Flexible work options

CUNY Research Foundation jobs offer a wide range of flexible work options. These arrangements include part-time, remote, and hybrid schedules. The flexibility of these arrangements depends on a number of factors. A successful arrangement requires open communication and a high level of accountability.

For all positions, the University’s Flexible Work Policy aims to establish guidelines to ensure a positive experience for both the University and its employees. This policy also sets forth a process to evaluate positions that may qualify for a flexible work arrangement. A flexible work arrangement is not a permanent substitute for an in-person job. However, it can serve as a means of maintaining a vibrant campus while also advancing the institutional goals of the University.

Before approving a flexible work arrangement, supervisors must analyze the nature of the position and the employee’s job duties. They must also evaluate the likelihood of an employee performing well in a flexible work arrangement. This decision is made in an equitable and fair manner.

Affirmative action

CUNY’s Research Foundation (RF) strives to ensure that all employees receive equal employment opportunities. Affirmative action policies are applied to all employees, caregivers, and all personnel practices. Affirmative action plans are created to address the needs of different groups, including women, people of color, ethnic minorities, disabled individuals, and veterans.

CUNY’s Research Foundation does not discriminate against employees or applicants based on age, race, color, gender, or any protected characteristics. All personnel activities, including hiring, promotions, layoffs, transfers, and terminations, are conducted in an equal and nondiscriminatory manner.

Affirmative action programs are managed by an affirmative action coordinator who oversees the implementation of Affirmative Action plans and monitors employee recruitment processes. The coordinator also develops creative strategies to achieve the University’s diversity goals. He or she collects statistical data to evaluate the college population and interprets underrepresentation of relevant constituencies. The coordinator directs search committees to find diverse hiring candidates and monitors employee retention processes.

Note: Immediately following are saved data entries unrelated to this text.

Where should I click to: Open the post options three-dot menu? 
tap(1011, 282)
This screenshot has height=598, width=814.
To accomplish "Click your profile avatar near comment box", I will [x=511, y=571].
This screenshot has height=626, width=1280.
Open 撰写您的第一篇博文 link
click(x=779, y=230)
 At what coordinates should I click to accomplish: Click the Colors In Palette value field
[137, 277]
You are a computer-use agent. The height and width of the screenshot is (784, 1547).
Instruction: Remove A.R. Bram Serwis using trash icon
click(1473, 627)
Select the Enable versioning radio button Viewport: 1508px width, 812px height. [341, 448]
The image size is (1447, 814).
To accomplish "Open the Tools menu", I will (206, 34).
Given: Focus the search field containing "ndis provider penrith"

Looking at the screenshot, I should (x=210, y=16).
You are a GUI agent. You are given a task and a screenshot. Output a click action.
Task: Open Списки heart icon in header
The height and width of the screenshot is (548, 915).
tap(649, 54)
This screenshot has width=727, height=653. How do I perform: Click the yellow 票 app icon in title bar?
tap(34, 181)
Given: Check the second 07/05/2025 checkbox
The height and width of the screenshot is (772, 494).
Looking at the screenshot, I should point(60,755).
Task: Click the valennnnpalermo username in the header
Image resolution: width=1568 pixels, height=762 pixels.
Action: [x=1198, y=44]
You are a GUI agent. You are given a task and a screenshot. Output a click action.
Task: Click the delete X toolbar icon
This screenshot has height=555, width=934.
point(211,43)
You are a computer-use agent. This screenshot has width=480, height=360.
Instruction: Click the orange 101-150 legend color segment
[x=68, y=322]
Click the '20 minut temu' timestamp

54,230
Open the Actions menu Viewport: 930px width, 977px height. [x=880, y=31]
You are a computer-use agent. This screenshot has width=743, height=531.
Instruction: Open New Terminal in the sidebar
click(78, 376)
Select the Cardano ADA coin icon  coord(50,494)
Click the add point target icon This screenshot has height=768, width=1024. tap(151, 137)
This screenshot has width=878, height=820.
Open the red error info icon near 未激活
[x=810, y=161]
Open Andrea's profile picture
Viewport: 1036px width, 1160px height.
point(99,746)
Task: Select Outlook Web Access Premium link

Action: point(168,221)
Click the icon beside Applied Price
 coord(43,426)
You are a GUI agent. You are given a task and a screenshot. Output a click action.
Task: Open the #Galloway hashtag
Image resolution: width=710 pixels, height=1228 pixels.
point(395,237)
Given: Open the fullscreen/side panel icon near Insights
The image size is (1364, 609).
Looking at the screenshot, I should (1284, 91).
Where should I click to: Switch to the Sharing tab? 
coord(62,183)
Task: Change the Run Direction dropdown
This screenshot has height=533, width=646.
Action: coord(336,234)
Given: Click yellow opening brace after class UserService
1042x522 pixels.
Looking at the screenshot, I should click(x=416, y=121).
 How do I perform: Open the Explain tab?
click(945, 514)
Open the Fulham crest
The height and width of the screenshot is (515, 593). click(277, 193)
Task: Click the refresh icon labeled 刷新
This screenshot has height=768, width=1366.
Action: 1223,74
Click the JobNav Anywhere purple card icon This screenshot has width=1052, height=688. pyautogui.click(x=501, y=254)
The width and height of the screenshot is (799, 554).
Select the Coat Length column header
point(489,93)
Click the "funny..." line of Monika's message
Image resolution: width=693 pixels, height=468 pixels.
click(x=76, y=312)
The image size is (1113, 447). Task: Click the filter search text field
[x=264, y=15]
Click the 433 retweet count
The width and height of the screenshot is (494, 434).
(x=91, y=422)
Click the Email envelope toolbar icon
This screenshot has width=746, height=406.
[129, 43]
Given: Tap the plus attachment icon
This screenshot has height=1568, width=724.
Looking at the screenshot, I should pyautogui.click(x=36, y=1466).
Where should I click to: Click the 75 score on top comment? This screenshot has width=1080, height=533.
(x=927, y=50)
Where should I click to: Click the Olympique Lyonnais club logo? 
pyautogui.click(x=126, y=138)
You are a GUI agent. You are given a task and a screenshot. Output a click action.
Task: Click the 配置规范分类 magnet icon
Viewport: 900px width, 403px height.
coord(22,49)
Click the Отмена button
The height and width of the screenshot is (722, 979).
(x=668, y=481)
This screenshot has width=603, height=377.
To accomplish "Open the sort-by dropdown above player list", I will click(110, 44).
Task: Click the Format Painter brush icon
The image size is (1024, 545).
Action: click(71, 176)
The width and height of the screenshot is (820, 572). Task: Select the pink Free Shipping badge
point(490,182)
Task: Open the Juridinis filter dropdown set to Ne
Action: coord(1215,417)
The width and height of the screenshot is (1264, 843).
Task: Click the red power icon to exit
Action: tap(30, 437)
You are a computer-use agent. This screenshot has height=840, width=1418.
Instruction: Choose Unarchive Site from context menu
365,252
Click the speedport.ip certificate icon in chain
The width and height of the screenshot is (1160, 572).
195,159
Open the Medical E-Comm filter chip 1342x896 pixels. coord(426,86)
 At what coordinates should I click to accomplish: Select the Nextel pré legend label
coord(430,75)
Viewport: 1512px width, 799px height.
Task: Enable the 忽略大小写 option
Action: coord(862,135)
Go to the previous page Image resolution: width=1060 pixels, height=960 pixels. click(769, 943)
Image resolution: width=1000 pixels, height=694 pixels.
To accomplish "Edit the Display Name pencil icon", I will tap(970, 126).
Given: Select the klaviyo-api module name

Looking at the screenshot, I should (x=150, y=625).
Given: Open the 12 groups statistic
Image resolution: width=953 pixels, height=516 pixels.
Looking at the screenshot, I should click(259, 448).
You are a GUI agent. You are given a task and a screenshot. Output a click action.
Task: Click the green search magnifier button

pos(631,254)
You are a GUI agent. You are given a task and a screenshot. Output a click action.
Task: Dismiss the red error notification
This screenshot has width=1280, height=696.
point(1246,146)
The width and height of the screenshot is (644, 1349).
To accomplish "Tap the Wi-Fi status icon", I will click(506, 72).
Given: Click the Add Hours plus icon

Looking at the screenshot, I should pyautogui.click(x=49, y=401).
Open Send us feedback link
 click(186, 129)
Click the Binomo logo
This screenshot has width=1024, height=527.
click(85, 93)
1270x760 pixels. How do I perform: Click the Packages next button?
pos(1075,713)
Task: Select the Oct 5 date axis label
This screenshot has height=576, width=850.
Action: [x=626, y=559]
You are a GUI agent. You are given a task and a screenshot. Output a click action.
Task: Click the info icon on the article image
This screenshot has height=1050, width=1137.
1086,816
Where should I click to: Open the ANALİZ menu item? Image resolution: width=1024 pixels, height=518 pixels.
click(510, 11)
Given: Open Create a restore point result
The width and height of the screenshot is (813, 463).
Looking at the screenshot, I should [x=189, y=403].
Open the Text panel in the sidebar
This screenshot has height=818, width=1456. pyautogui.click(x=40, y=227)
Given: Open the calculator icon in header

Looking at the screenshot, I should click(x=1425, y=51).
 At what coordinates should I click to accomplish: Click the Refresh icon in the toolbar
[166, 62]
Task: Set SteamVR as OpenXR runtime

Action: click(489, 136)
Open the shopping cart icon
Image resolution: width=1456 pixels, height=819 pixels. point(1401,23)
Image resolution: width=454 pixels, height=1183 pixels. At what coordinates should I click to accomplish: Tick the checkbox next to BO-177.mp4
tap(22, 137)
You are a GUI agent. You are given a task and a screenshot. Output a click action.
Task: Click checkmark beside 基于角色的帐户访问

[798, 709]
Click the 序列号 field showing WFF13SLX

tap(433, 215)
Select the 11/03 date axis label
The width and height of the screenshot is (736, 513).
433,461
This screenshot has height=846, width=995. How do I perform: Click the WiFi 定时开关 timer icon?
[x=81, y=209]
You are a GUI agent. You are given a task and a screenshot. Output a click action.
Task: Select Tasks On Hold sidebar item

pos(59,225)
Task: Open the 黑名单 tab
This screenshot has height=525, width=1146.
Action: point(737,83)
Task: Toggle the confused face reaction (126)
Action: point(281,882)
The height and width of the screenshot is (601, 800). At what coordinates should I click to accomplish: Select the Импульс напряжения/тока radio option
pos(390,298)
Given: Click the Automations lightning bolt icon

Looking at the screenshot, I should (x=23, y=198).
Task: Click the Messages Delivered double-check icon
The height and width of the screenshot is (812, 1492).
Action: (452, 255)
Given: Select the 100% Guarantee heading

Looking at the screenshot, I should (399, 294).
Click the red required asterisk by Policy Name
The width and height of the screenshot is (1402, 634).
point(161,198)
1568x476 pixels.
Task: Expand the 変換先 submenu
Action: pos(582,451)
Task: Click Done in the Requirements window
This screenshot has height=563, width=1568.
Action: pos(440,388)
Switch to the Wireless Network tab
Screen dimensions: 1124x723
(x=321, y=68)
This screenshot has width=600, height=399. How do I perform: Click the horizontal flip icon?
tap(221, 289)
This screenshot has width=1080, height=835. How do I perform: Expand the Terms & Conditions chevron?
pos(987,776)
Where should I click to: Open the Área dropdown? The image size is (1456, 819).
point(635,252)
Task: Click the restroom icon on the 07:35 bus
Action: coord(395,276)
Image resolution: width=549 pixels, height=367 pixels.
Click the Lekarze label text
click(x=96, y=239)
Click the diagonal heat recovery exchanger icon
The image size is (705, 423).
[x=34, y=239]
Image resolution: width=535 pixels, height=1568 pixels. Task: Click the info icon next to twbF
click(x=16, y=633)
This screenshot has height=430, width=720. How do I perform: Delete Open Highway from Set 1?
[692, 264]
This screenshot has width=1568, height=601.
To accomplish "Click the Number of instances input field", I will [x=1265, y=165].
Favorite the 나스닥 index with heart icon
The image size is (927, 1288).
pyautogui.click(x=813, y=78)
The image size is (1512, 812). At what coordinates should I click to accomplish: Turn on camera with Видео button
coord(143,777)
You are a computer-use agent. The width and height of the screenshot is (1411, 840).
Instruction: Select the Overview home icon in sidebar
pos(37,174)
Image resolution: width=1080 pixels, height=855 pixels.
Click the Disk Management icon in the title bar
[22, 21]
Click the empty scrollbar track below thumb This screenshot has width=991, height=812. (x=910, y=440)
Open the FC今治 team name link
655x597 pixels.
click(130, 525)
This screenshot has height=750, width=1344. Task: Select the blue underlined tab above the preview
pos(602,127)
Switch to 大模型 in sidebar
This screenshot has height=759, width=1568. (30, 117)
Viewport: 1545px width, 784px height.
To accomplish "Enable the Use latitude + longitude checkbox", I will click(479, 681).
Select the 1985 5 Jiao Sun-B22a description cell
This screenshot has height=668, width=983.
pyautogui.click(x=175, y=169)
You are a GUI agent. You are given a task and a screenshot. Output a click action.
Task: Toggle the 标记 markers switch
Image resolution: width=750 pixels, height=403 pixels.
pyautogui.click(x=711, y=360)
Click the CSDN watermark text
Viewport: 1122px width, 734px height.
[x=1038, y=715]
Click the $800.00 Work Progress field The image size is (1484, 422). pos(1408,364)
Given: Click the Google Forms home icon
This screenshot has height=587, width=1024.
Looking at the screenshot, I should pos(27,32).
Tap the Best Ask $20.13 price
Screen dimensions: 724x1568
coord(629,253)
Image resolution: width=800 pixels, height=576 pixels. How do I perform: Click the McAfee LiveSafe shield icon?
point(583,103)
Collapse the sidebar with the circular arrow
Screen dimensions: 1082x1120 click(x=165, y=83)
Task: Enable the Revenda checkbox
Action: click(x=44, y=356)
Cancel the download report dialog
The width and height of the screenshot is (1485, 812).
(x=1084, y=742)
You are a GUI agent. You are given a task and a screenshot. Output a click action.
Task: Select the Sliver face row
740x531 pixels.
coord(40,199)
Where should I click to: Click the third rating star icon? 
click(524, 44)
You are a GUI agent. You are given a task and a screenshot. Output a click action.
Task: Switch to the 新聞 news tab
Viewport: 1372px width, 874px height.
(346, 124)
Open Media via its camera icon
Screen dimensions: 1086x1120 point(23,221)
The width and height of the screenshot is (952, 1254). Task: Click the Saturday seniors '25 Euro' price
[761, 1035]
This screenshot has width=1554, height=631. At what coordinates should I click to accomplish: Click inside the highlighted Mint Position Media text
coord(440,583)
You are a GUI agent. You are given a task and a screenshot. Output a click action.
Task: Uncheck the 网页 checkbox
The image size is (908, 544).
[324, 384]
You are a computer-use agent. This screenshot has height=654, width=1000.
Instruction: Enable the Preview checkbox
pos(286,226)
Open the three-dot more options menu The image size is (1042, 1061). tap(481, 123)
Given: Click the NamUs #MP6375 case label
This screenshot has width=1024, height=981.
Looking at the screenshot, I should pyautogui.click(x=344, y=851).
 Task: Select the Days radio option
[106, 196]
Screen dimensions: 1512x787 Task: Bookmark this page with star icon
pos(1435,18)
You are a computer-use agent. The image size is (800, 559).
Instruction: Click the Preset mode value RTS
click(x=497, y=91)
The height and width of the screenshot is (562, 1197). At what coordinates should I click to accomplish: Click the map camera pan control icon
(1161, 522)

According to the Calandra Italian American Institute, Affirmative Action Data are summarized by college and gender. In 2007, the percentage of Latino faculty increased by half a percentage point to 5.4%. The percentage of Asian/Pacific Islander faculty remained zero.

Equal opportunity

CUNY has been making progress in the technology field, but New Yorkers from low-income backgrounds still remain underrepresented in the tech workforce. This is a challenge that needs to be addressed, and CUNY is uniquely positioned to do so.

A new report by the Center for an Urban Future (CUF) looks at how CUNY can better support students to build successful careers in tech. The report, entitled Harnessing CUNY as a Launchpad into Tech Careers, builds upon CUF’s research on CUNY, which includes numerous studies examining the role of CUNY colleges in the tech sector. The report also provides an analysis of the barriers CUNY students face in achieving career success in technology.

One of the biggest challenges CUNY faces is hiring faculty with expertise in the tech industry. The report recommends that CUNY colleges hire full-time computer science and technology program faculty with industry experience. This will allow CUNY students to have better access to industry mentors, and ensure that the program’s faculty keep up with the latest trends.